Notice: On April 23, 2014, Statalist moved from an email list to a forum, based at statalist.org.
[Date Prev][Date Next][Thread Prev][Thread Next][Date Index][Thread Index]
Re: st: Clarification requested about the at() option of -margins-
From
Trevor Zink <[email protected]>
To
[email protected]
Subject
Re: st: Clarification requested about the at() option of -margins-
Date
Thu, 24 Oct 2013 10:03:27 -0700
Thanks, Richard.
I had actually run across some of your materials before; they were helpful.
My actual problem is obviously more complex than the simple example I
illustrated with. At what point (of complexity) is -margins- no longer
"just plugging numbers into formulas"? In my actual problem I'm not
using interactions, but I am using multiple regressors and factor variables.
Thanks
Trevor
On 10/24/2013 10:24 AM, Richard Williams wrote:
At 11:01 AM 10/24/2013, Trevor Zink wrote:
Paul,
Thanks very much for your detailed answer. If I may ask a few
follow-up questions to make sure I understand properly...
1) "-margins- converts log-odds (and their slopes) to probabilities
(and their slopes) for us". I have spent a lot of time reading about
-margins- over the past few weeks, and I can't recall ever hearing it
explained like this. Is this really what -margins- does? Simply
converts from log-odds back to probability? If so, that is great
news--it makes the interpretation of the output much easier.

Challenge. Copy the Statalist message above about the at() option of -margins-, reproducing every line of it word for word.

Provided material.
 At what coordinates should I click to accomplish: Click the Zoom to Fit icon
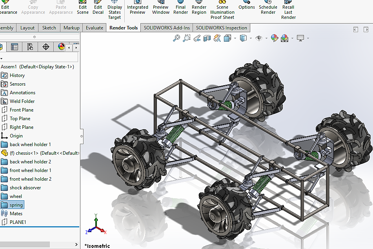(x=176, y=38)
---
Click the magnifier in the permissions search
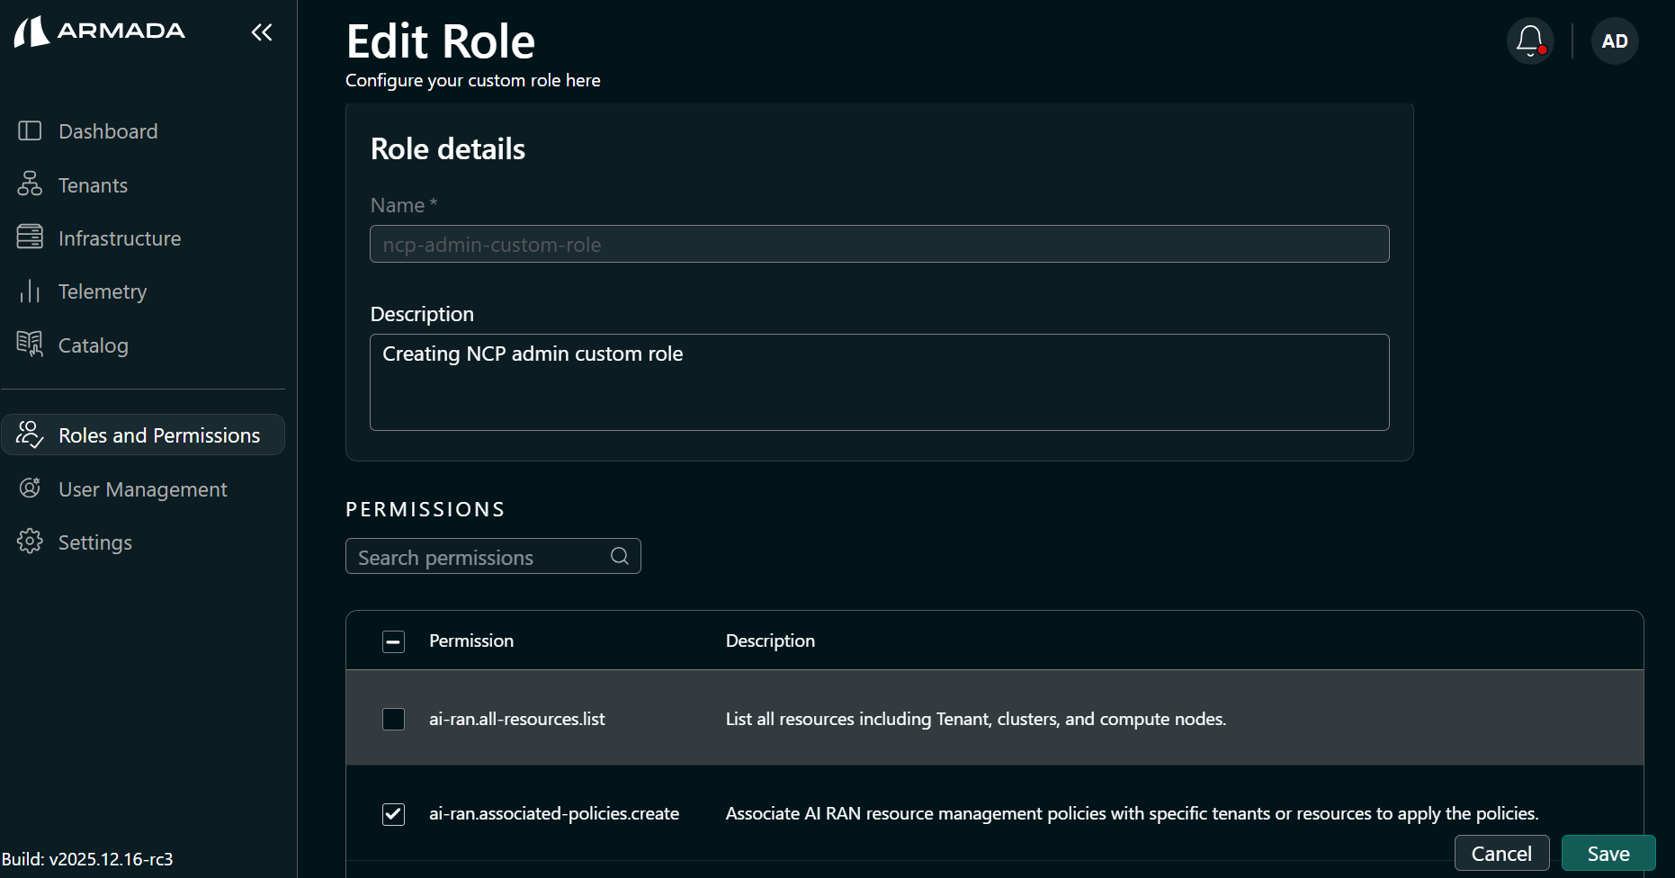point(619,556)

Exercise answer.
Notice: On April 23, 2014, Statalist moved from an email list to a forum, based at statalist.org.
[Date Prev][Date Next][Thread Prev][Thread Next][Date Index][Thread Index]
Re: st: Clarification requested about the at() option of -margins-
From
Trevor Zink <[email protected]>
To
[email protected]
Subject
Re: st: Clarification requested about the at() option of -margins-
Date
Thu, 24 Oct 2013 10:03:27 -0700
Thanks, Richard.
I had actually run across some of your materials before; they were helpful.
My actual problem is obviously more complex than the simple example I
illustrated with. At what point (of complexity) is -margins- no longer
"just plugging numbers into formulas"? In my actual problem I'm not
using interactions, but I am using multiple regressors and factor variables.
Thanks
Trevor
On 10/24/2013 10:24 AM, Richard Williams wrote:
At 11:01 AM 10/24/2013, Trevor Zink wrote:
Paul,
Thanks very much for your detailed answer. If I may ask a few
follow-up questions to make sure I understand properly...
1) "-margins- converts log-odds (and their slopes) to probabilities
(and their slopes) for us". I have spent a lot of time reading about
-margins- over the past few weeks, and I can't recall ever hearing it
explained like this. Is this really what -margins- does? Simply
converts from log-odds back to probability? If so, that is great
news--it makes the interpretation of the output much easier.